The fire continued to crackle before them, and neither moved. The morning stillness enveloped them with an almost motherly touch, and finally, Lavi broke the silence.

"Ranza, I don't know if I'm ready to forgive you yet," he admitted.

Esperanza remained quiet, but he saw a slight droop in her shoulders. She licked her lips pensively and rubbed her arms as they sat before the fire. He put his hands together and looked at the ground, his feet tapping an uneven rhythm as he tried to decide what his next words would be. For so long he'd been bitter about her rejection. Something about it had struck him like a thorn in the bottom of his foot. That she was here, suddenly ready to restart this broken friendship - if he could even call it that - seemed like a slap on the face.

Yet, he knew he was angry. And he knew the look he'd seen on her face when he'd first woken up in the truck after his time in a trance. That was not something she could have hidden. She had been worried about him, and he couldn't pretend that he hadn't noticed.

"I understand this," Esperanza said quietly. She looked at him with steely blue eyes, unreadable. He stared back.

"I'm glad that you do," Lavi said, leaning back to sit up straight. He winced as he popped his back, shifting side to side. The silence stretched on, quiet as morning fog.

"But... could you... forgive? In the future?" Esperanza asked tentatively.
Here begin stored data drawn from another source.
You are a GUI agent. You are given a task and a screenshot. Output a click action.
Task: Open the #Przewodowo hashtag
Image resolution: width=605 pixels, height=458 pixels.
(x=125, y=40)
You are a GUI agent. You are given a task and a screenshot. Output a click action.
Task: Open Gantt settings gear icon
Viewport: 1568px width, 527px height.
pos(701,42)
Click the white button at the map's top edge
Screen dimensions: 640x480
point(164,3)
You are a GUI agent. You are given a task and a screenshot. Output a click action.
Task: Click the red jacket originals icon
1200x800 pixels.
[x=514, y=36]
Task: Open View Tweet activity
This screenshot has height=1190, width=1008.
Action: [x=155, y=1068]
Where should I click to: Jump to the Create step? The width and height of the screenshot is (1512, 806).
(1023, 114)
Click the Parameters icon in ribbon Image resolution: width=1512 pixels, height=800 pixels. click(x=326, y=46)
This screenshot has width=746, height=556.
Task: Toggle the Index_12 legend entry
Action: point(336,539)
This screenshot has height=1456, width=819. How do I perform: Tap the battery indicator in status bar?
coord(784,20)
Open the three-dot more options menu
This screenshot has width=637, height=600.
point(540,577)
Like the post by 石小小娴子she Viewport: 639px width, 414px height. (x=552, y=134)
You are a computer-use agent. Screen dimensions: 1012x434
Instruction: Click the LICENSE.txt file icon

Lavi chewed it over, unwilling to look at her. He searched within, wondering how he felt about all of this. She'd be one more knife to slice his heart open if he was wrong. Yet, she'd slice him even if he was right. Yet, he did know one thing - the months he'd spent with her had been wonderful, with all their peaks and valleys. There had been something there, and her presence here validated that fact. The trust was broken, but he found that he was perhaps willing to rebuild it.

"I think for you I could make an exception."


A/N:
Thank you, thank you, thank you for waiting so long! I won't bore you with all the details of my life - I'm just glad that this came out of my head and finally got put into the story! Many thanks to those who are enjoying this and still reading it, and I hope that this chapter was worth the wait. The story is humming along fine, and maybe, just maybe, it'll reach its end here soon.

Anyways, God bless you all and have a beautiful day!